(Provided text)
Budget includes Protecting Ontario Account of up to $5 billion to protect jobs, transform operations, and grow strategic sectors
Ontario has committed to allocating billions of dollars in support of both employers and workers under its 2025 budget.
“Our province has been faced with challenges before, and we have always emerged stronger and more united as a result,” said Peter Bethlenfalvy, minister of finance. “Today, with the 2025 Budget: A Plan to Protect Ontario, we put forward a plan that reflects the government’s vision and the mandate we received from the people of this great province to do whatever is necessary to protect Ontario workers, businesses and communities.”
Under Budget 2025, the government is backing businesses that invest in buildings, machinery, and equipment used for manufacturing or processing in Ontario. It is proposing to enhance and expand the Ontario Made Manufacturing Investment Tax Credit.
The proposed changes would temporarily raise the tax credit rate for Canadian-controlled private corporations (CCPCs) from 10% to 15%, and temporarily extend eligibility for a 15% non-refundable version of the credit to non-CCPCs, including public corporations that make eligible investments in the province.
These measures would help businesses reduce costs by providing an additional $1.3 billion in support over the next three years, according to the provincial government.
Previously, Ontario and Manitoba signed a Memorandum of Understanding (MOU) to support the removal of interprovincial trade barriers between the two provinces.
The province is also launching the Protecting Ontario Account—a fund of up to $5 billion aimed at providing businesses with critical support to protect jobs, transform operations, and grow strategic sectors facing tariff-related disruptions.
“This fund will provide immediate liquidity relief as an emergency backstop for Ontario businesses that have exhausted available funding,” the government said.
Ontario is also investing an additional $1 billion over the next three years in the Skills Development Fund Capital and Training Streams to ensure that workers “have the training they need to enter rewarding careers”.

(Problem details)
Answer these questions using the Ontario budget article:
1. To what rate would the tax credit for Canadian-controlled private corporations temporarily rise?
2. How large is the Protecting Ontario Account?
3. How much more is Ontario investing in the Skills Development Fund Capital and Training Streams, and over what period?
The listing after this comes from a different source.

(Records shown)
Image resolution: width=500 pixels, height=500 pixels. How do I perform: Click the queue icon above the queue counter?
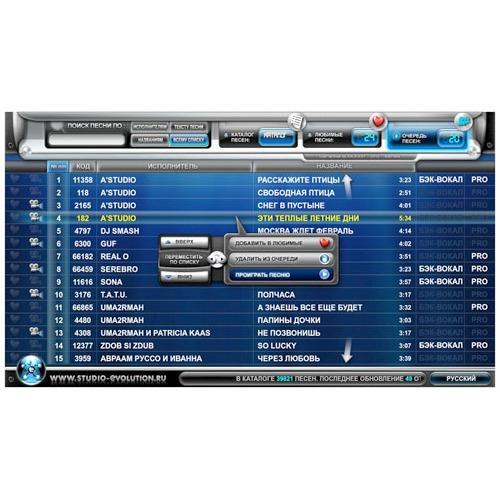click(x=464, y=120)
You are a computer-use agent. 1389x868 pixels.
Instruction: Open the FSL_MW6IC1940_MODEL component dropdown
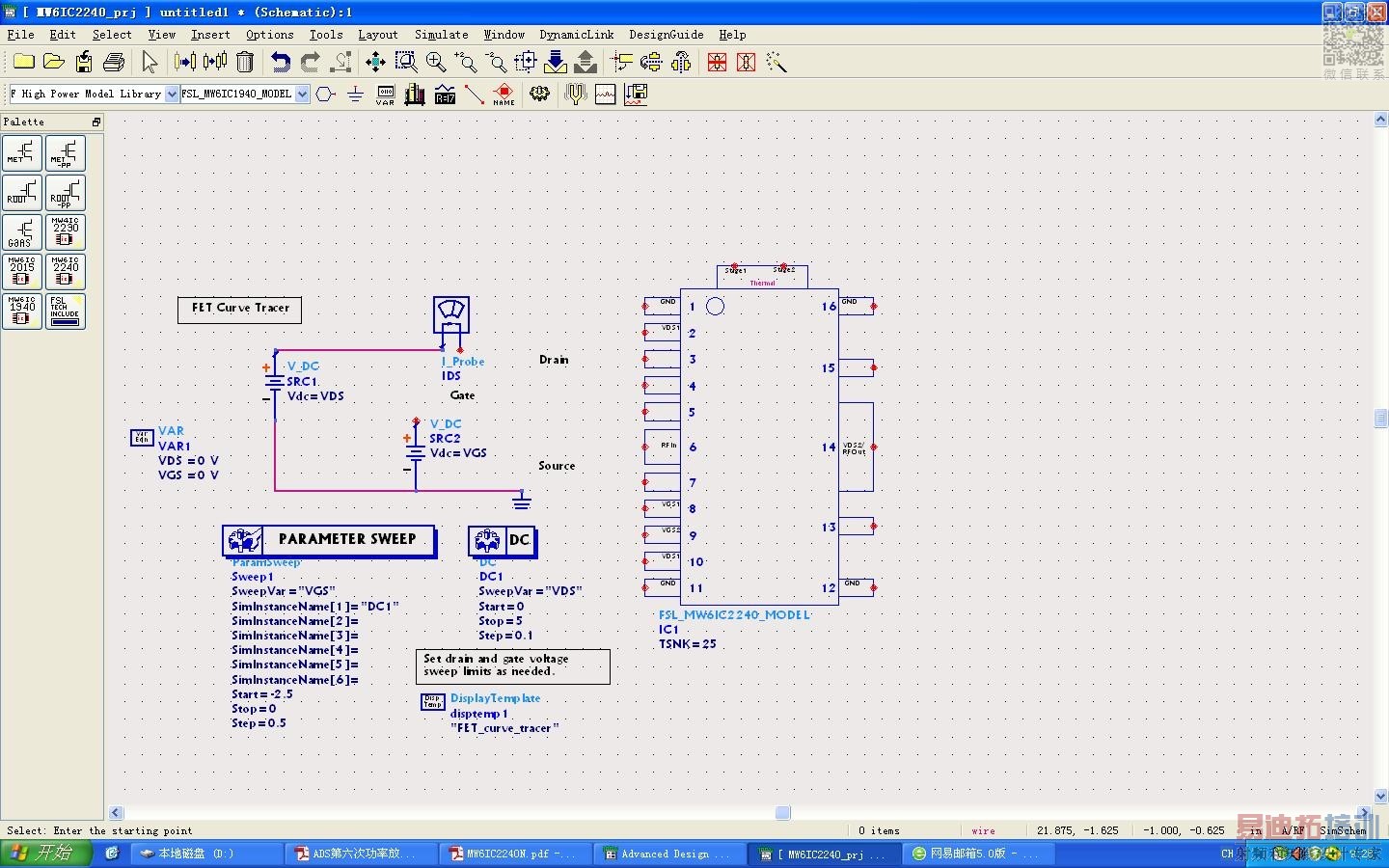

* * *

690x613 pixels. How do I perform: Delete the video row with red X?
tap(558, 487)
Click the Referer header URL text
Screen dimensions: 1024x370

==

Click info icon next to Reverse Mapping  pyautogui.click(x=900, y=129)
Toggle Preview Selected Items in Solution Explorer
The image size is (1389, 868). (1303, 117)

(The answer)
1. 15%, up from 10%.
2. Up to $5 billion.
3. An additional $1 billion over the next three years.